● Task instructions: Copy out all lines bearing the word "session" from the listing below.

● Information shown:

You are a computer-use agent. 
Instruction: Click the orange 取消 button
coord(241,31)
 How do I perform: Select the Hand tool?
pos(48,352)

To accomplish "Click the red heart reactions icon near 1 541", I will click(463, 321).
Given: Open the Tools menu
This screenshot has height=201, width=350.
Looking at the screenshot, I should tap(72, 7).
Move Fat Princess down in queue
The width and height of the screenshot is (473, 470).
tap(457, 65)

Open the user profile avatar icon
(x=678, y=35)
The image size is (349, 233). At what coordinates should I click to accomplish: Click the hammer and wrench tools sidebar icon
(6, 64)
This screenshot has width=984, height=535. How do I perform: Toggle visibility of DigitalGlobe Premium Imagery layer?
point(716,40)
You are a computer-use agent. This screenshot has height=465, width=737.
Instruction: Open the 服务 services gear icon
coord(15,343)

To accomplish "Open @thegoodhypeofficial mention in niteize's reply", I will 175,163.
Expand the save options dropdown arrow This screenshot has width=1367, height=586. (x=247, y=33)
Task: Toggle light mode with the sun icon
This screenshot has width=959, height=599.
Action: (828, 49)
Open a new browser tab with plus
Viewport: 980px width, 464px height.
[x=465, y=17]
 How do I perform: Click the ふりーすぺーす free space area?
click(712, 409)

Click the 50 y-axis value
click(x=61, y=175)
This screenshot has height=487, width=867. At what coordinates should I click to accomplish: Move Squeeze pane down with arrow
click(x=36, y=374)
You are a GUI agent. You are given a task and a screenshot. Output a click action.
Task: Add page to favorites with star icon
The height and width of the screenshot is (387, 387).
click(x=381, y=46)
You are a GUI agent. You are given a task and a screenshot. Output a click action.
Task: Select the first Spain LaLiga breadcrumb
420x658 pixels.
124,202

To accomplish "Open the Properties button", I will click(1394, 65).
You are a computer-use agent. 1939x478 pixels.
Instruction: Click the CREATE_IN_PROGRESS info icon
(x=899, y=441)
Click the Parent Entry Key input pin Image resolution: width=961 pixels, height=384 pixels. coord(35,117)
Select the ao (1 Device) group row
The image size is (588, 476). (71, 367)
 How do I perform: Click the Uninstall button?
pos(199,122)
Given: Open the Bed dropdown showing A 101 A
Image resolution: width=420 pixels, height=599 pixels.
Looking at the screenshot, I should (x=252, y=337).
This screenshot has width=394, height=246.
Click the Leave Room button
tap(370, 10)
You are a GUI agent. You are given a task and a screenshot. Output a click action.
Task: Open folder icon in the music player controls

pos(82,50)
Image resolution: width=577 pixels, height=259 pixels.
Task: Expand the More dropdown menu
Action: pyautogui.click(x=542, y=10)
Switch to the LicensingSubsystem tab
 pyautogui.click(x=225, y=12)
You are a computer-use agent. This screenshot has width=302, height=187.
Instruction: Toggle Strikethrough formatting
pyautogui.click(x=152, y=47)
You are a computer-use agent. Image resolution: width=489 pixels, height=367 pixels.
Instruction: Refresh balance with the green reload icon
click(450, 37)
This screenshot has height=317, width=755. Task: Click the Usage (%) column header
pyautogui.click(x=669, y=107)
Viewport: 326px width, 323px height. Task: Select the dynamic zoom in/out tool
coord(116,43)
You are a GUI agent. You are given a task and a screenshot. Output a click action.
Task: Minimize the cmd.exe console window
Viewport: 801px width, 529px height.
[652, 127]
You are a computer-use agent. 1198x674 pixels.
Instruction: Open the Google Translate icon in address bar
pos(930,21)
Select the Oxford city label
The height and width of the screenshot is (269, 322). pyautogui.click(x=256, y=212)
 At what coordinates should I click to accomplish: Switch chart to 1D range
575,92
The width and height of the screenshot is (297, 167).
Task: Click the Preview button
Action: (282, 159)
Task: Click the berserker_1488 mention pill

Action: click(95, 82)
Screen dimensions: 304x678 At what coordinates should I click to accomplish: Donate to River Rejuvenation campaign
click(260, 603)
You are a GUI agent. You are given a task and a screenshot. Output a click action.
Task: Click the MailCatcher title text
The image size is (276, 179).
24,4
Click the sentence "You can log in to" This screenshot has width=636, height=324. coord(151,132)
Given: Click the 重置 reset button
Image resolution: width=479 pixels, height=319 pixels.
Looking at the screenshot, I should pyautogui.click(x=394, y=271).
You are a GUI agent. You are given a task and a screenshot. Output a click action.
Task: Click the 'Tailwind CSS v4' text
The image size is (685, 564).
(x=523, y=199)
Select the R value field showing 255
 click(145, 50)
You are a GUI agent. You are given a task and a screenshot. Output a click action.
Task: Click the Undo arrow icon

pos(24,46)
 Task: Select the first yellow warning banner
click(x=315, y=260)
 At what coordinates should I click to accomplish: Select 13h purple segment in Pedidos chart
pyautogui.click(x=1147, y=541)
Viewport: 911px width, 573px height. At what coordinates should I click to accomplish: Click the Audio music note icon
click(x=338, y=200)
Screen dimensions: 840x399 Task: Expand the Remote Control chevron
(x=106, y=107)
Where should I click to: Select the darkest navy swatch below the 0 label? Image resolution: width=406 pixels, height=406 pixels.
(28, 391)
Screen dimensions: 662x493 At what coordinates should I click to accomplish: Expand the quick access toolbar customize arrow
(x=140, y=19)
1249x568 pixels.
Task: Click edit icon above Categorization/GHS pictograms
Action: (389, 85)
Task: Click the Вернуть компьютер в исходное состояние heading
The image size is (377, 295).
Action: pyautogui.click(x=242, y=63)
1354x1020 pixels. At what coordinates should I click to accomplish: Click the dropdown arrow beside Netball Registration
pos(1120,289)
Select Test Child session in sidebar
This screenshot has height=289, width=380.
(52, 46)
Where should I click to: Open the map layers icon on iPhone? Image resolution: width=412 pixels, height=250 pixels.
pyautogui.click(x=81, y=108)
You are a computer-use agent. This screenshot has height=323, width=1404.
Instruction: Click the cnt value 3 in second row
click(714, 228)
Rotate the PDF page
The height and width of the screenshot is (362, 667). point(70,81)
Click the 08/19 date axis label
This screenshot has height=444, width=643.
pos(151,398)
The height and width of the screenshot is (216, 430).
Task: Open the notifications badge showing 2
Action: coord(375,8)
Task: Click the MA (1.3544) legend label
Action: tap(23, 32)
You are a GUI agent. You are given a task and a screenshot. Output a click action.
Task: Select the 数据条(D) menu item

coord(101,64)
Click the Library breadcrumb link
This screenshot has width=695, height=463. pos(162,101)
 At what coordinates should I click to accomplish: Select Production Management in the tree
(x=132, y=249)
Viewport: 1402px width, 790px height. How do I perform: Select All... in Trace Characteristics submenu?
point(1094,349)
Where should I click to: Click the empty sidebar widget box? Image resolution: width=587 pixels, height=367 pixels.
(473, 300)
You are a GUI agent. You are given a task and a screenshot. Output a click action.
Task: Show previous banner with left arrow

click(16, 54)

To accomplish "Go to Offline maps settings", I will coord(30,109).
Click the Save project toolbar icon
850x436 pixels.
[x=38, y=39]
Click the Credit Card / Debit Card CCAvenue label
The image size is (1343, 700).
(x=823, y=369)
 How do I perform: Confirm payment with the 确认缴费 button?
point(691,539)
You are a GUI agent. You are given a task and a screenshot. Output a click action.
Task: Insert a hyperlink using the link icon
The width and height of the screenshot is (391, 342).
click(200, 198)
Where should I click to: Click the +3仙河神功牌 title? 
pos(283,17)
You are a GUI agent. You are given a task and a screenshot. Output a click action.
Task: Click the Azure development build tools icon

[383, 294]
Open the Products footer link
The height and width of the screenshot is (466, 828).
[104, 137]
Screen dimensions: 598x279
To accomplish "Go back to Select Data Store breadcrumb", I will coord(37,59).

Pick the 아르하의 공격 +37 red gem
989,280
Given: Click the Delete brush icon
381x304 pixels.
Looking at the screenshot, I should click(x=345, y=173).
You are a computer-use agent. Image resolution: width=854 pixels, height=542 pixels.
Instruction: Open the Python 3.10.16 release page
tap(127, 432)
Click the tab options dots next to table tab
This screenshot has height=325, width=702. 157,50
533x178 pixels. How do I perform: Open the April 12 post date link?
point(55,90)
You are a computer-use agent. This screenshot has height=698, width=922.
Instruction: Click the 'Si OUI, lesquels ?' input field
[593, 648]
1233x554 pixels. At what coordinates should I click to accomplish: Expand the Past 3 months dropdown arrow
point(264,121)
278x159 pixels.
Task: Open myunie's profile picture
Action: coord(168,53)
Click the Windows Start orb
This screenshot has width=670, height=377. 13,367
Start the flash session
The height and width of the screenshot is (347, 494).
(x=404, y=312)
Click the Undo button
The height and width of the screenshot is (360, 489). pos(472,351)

● Solution to the exercise:
Select Test Child session in sidebar
Start the flash session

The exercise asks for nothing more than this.